Sunday, 29 December 2013

Nancy Cunard (1896 - 1965) - British


WW1 poster

Nancy Cunard was born on 10th March 1896 in Nevill Holt, Harborough District, Leicestershire, UK.  Her parents were Sir Bache Cunard, an heir to the Cunard shipping line and a baronet, and Maud Alice, nee Burke, an American heiress.

During the First World War, Nancy remained in London where she and her friends - the poet Iris Tree and Lady Diana Manners - dealt with their fear of losing friends who enlisted, and the terror of air raids at home, by dressing up in their finery and partying. 

The girls also volunteered for war work in canteens, worked tirelessly for charities and raised funds for the war effort. They had friends who confided their secret fears to the girls before going off to war, their worst fear being not having a proper burial due to being blown to bits.   
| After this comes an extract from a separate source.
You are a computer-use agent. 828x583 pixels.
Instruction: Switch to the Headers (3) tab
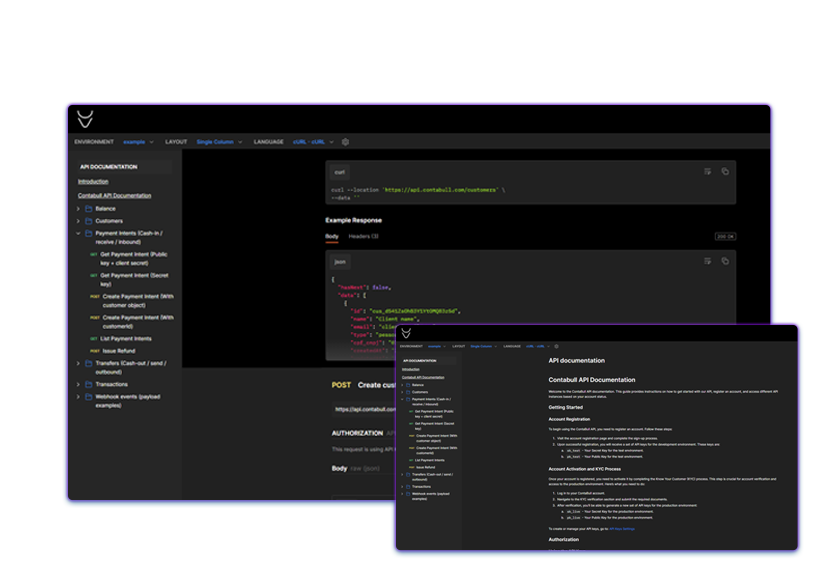(362, 237)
On 15th November 1916, Nancy married Sydney George Fairbairn, a cricketer and army officer who was wounded fighting during the Gallipoli Campaign. They honeymooned in Devon and Cornwall, the set up home in London in a house given to them by Nancy's mother as a wedding present. The couple separated in 1919 and divorced in 1925.

Nancy died in Paris on 17th March 1965 and is buried in Père Lachaise Cemetery, Île-de-France, Paris, France - Grave Reference: Division 87, Columbarium- however, it seems that the headstone no longer exists.
Nancy Cunard portrait

Nancy's WW1 poetry collections were:  "Outlaws and other poems" (Elkin Mathews, London, 1921) and "Paralas" (Hogarth, 1925).  She also had poems published in two  editions of the Sitwells' "Wheels" anthologies  - 1916 and 1917.


Sources:  Chatherine W. REILLY.- "English Poetry of the First World War: A Bibliography" (St. Martin's Press, New York, 1975) pp. 32 and 101, 

GORDON, Lois.- “Nancy Cunard Heiress, use, Political Idealist” (Columbia University Press, Chichester, 2007).
www.en.wikiipedia.org/wiki/Nancy_Cunard

https://www.findagrave.com/memorial/11067640/nancy-clare-cunard




Photograph of Nancy Cunard centre - with her friend Lady Diana Manners (left) - at a sale in December 1915, held in Harrods department store, London, UK in aid of the Red Cross Fund.   Photograph from “The Tatler” Magazine, 8th December 1915.